[Excerpted data Boundary: Start]

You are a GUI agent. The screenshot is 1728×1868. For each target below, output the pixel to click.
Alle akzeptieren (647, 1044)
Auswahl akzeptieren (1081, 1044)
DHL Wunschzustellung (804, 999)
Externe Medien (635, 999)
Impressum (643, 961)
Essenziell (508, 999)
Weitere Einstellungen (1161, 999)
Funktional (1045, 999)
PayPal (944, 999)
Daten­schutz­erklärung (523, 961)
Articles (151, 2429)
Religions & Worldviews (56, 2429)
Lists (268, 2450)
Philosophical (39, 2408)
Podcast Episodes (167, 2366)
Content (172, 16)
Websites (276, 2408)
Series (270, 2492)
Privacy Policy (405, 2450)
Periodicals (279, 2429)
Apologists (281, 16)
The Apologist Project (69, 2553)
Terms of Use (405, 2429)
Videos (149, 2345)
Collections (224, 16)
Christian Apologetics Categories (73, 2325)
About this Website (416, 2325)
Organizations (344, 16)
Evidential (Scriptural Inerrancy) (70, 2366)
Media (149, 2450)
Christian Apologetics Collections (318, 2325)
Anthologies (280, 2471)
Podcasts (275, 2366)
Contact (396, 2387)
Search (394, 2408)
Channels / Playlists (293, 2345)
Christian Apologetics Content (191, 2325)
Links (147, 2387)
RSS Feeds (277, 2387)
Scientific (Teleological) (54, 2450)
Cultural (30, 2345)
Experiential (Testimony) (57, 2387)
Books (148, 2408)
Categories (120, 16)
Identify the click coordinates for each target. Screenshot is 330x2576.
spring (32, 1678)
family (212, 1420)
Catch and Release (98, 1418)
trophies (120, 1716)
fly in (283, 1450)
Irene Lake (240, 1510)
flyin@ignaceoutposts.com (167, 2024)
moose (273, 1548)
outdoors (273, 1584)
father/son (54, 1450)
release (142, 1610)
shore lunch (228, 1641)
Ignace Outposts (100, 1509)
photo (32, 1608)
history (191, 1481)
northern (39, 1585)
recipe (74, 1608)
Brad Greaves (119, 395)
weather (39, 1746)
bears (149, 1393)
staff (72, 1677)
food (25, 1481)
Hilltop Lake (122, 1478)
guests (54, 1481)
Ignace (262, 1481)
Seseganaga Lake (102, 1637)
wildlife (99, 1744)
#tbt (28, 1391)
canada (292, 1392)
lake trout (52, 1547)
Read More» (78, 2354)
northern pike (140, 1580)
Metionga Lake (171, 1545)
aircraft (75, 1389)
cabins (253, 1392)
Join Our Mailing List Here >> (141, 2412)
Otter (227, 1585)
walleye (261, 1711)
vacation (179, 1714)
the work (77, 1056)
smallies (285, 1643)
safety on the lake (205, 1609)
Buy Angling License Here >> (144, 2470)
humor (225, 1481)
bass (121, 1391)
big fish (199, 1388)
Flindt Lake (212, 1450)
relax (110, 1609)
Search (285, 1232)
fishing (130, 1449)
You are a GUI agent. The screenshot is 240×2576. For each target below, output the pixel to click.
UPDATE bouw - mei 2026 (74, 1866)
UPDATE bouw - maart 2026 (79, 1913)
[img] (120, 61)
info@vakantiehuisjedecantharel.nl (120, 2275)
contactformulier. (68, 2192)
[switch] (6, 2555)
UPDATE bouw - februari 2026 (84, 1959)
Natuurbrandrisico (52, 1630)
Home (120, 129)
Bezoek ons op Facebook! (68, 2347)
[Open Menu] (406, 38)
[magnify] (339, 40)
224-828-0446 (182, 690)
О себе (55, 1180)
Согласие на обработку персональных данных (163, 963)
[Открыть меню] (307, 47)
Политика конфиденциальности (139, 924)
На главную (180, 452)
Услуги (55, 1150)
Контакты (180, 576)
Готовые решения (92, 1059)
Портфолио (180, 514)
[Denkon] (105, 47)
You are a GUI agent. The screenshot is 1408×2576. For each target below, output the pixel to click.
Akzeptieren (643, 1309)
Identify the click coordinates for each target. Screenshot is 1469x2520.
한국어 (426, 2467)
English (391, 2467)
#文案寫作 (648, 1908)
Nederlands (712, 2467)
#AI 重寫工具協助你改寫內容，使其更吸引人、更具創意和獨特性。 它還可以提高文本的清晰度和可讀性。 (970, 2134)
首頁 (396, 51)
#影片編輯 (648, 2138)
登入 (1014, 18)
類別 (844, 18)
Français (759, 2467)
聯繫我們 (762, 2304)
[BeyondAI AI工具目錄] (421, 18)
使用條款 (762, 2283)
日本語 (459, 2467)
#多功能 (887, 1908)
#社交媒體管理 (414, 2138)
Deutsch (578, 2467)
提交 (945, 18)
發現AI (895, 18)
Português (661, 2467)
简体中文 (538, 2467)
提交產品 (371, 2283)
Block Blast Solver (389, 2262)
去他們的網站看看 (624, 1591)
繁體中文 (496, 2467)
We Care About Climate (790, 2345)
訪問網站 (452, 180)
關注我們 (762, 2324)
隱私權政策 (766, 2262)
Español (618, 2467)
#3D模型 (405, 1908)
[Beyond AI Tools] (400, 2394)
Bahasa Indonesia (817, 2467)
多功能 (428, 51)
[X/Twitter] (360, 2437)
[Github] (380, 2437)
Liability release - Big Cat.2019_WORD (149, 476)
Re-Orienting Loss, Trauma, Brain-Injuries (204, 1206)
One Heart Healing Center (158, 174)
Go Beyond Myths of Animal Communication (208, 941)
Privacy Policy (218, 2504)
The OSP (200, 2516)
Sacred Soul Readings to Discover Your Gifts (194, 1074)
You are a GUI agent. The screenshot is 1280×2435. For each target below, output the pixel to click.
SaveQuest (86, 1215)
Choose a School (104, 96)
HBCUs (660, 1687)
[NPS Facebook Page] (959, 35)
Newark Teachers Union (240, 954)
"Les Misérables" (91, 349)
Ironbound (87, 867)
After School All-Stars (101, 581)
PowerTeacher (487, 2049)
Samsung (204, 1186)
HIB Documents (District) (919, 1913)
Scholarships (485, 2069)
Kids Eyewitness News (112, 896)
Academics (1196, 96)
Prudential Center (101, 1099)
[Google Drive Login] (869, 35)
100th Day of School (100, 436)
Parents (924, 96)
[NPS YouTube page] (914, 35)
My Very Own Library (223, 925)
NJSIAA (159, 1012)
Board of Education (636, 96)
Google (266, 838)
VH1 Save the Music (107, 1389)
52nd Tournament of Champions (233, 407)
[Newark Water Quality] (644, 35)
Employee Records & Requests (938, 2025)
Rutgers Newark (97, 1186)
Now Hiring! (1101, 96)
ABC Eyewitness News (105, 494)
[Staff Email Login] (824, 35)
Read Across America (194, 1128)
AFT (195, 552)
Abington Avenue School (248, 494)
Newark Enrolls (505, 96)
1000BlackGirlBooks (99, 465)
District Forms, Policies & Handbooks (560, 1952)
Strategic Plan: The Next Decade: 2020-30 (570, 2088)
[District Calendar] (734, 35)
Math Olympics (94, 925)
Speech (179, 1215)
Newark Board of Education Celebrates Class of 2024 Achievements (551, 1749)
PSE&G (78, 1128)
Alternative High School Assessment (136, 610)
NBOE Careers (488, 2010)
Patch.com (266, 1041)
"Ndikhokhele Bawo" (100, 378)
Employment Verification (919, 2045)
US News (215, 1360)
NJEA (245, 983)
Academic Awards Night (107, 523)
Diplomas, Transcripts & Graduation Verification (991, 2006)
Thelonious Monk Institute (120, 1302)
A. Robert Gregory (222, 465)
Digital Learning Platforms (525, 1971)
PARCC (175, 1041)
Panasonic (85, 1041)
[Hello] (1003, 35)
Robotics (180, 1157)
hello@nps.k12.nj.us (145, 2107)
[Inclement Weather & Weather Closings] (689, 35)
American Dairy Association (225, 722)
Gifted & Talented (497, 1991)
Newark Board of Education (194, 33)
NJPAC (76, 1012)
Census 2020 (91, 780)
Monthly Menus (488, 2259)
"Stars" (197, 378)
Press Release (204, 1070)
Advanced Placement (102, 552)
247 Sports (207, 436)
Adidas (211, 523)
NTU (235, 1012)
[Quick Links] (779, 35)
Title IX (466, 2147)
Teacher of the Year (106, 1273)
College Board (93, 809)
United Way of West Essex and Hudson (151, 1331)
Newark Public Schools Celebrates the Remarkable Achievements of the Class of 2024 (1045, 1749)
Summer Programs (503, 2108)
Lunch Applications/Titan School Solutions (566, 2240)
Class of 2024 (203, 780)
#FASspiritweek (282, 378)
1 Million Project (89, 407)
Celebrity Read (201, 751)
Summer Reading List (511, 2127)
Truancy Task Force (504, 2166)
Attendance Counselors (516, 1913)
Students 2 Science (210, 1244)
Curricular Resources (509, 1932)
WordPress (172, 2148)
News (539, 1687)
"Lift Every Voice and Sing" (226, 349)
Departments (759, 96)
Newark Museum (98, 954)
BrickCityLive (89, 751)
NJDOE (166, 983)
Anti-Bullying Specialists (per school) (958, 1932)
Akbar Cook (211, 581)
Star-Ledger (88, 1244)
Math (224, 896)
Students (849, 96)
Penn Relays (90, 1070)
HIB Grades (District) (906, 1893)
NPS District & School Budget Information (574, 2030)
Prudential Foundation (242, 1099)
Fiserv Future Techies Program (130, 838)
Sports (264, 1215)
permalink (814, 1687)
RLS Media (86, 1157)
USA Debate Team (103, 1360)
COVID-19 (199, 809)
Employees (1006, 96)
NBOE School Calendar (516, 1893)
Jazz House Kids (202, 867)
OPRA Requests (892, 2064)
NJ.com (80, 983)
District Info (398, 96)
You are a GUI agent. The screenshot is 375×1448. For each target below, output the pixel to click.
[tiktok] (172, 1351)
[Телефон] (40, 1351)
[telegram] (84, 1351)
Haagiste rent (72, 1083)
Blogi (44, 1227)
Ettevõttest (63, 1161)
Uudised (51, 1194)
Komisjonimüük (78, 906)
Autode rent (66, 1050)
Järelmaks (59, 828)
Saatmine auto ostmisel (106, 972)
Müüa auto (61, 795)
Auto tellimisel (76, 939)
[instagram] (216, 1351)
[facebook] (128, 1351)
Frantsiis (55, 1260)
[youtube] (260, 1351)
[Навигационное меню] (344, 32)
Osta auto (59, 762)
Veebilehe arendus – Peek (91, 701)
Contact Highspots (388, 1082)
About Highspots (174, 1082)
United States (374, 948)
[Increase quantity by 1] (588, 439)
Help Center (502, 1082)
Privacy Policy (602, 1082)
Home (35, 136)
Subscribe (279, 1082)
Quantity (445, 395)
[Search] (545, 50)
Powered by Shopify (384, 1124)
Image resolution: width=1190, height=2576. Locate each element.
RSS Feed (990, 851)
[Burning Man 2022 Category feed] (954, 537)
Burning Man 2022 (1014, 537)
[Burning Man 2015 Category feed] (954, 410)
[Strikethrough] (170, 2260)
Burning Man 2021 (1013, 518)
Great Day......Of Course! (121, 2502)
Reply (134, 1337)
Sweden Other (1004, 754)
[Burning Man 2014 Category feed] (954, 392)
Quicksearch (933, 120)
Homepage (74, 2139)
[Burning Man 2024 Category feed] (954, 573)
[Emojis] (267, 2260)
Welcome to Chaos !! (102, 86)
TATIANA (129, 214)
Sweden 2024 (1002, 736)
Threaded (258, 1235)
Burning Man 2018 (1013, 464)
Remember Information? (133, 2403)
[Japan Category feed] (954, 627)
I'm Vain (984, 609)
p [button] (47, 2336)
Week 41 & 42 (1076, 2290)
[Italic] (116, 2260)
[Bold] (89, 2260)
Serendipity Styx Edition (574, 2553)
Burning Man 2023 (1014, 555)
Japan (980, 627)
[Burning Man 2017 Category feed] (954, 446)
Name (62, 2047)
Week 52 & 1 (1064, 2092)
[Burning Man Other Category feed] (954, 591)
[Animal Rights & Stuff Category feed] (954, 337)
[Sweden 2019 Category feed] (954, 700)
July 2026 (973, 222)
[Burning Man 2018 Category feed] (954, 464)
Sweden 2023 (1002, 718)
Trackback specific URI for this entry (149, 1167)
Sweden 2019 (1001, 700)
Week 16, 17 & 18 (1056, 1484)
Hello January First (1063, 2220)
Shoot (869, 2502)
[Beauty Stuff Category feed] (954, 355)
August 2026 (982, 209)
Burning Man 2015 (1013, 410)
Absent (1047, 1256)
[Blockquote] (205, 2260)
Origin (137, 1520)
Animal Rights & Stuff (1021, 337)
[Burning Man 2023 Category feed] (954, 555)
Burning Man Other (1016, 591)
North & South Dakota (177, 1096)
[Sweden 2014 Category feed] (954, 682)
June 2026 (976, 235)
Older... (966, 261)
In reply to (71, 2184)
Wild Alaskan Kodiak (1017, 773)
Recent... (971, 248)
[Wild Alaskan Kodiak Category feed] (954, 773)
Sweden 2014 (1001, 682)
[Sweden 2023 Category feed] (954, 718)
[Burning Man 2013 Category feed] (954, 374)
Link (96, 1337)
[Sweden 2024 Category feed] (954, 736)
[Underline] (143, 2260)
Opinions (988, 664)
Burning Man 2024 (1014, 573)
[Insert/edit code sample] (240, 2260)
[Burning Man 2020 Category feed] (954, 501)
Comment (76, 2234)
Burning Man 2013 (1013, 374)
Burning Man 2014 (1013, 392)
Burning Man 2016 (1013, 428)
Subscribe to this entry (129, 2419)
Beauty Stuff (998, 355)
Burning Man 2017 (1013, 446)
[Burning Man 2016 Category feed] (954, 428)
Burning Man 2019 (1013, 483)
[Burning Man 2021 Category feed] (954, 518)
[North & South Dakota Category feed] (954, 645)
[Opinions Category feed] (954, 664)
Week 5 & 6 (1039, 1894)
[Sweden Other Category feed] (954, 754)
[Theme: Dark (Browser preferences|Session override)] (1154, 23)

[Excerpted data Boundary: End]

** Task requirements **
Pull every line that holds the string "Highspots" out of the records.

** Finished task **
Contact Highspots (388, 1082)
About Highspots (174, 1082)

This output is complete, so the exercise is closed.